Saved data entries
━━━━━━━━━━

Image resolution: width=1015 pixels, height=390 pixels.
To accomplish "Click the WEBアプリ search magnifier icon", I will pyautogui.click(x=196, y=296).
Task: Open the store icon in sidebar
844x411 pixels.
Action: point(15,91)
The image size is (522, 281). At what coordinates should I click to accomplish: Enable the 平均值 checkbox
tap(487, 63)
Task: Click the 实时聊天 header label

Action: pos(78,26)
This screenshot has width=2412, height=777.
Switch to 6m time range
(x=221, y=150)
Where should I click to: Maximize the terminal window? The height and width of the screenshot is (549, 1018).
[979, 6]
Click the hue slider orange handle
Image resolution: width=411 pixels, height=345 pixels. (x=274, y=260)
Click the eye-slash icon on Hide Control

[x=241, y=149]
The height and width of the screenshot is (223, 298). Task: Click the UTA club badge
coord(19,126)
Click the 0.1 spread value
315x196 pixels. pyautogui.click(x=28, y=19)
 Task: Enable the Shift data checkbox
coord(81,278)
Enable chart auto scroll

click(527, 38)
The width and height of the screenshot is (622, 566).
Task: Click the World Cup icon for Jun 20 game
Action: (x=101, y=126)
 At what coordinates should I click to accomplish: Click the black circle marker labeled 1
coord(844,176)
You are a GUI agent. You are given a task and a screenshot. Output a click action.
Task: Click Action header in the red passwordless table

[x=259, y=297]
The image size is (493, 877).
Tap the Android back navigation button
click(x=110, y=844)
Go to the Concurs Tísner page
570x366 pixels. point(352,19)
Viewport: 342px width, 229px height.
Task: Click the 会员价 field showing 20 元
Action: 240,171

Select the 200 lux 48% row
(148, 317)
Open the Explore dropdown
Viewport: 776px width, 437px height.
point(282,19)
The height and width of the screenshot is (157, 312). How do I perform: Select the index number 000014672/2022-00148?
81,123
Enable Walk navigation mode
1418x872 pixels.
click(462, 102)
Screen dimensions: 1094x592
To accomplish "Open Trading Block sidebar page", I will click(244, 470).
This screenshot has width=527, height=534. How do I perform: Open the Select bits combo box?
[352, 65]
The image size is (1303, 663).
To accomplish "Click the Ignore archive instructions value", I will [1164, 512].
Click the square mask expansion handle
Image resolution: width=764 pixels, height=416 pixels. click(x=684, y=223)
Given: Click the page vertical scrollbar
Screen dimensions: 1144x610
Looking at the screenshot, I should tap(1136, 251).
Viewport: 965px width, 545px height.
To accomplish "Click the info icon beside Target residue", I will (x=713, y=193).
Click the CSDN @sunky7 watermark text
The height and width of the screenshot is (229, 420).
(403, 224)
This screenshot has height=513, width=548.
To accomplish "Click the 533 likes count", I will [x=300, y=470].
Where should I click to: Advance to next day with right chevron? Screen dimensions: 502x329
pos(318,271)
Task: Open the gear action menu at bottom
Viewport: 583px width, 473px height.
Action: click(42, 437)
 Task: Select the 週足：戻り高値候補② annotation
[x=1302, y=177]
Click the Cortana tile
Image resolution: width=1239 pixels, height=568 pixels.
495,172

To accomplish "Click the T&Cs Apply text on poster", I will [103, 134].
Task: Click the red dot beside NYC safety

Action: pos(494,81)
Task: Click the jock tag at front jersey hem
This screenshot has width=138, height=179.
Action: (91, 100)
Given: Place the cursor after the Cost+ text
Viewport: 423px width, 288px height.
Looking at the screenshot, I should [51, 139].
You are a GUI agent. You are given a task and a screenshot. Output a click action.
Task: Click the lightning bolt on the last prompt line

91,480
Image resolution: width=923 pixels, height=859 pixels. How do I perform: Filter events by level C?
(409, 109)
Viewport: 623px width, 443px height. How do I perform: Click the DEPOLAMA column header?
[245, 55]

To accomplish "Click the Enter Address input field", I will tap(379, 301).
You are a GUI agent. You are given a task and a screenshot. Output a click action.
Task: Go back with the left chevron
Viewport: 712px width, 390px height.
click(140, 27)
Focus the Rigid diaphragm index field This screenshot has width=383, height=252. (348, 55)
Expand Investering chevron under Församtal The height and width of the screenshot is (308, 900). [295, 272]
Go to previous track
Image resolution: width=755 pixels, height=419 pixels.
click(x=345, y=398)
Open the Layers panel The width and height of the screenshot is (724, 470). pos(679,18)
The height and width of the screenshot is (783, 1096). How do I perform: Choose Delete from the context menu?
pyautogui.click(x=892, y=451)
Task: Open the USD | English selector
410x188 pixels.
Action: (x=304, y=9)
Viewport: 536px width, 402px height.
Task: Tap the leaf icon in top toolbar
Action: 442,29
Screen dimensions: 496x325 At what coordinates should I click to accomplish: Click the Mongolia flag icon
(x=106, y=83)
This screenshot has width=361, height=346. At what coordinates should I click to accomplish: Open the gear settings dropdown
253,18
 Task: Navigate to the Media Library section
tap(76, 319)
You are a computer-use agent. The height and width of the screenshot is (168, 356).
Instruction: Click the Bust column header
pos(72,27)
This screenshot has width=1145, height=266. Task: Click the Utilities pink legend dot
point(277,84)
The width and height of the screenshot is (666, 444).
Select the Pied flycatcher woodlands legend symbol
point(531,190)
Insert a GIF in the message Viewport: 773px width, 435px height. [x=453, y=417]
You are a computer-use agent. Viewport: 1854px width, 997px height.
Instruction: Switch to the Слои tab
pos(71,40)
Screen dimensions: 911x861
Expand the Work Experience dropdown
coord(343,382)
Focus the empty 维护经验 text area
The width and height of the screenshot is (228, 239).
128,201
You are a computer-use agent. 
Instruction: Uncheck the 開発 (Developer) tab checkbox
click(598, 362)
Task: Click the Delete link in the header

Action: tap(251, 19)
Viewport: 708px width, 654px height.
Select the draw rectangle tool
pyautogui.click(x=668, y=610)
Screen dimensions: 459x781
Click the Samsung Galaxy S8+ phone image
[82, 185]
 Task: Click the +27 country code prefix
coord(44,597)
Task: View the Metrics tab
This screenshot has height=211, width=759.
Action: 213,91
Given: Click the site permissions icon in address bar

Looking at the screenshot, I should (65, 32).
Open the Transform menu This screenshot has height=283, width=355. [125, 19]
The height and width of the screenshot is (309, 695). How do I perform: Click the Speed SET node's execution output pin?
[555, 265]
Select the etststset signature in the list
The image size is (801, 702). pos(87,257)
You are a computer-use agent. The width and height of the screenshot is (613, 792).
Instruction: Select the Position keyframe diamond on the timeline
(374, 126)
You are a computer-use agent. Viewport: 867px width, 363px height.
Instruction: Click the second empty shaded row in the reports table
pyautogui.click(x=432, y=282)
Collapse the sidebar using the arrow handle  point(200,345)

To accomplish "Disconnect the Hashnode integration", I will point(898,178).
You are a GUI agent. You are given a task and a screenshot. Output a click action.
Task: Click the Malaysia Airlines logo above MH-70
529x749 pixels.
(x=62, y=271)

━━━━━━━━━━

- [Exercise]:
Every line above holding the string "sidebar" should be listed.

- [Output for this exercise]:
Task: Open the store icon in sidebar
To accomplish "Open Trading Block sidebar page", I will click(244, 470).
Collapse the sidebar using the arrow handle  point(200,345)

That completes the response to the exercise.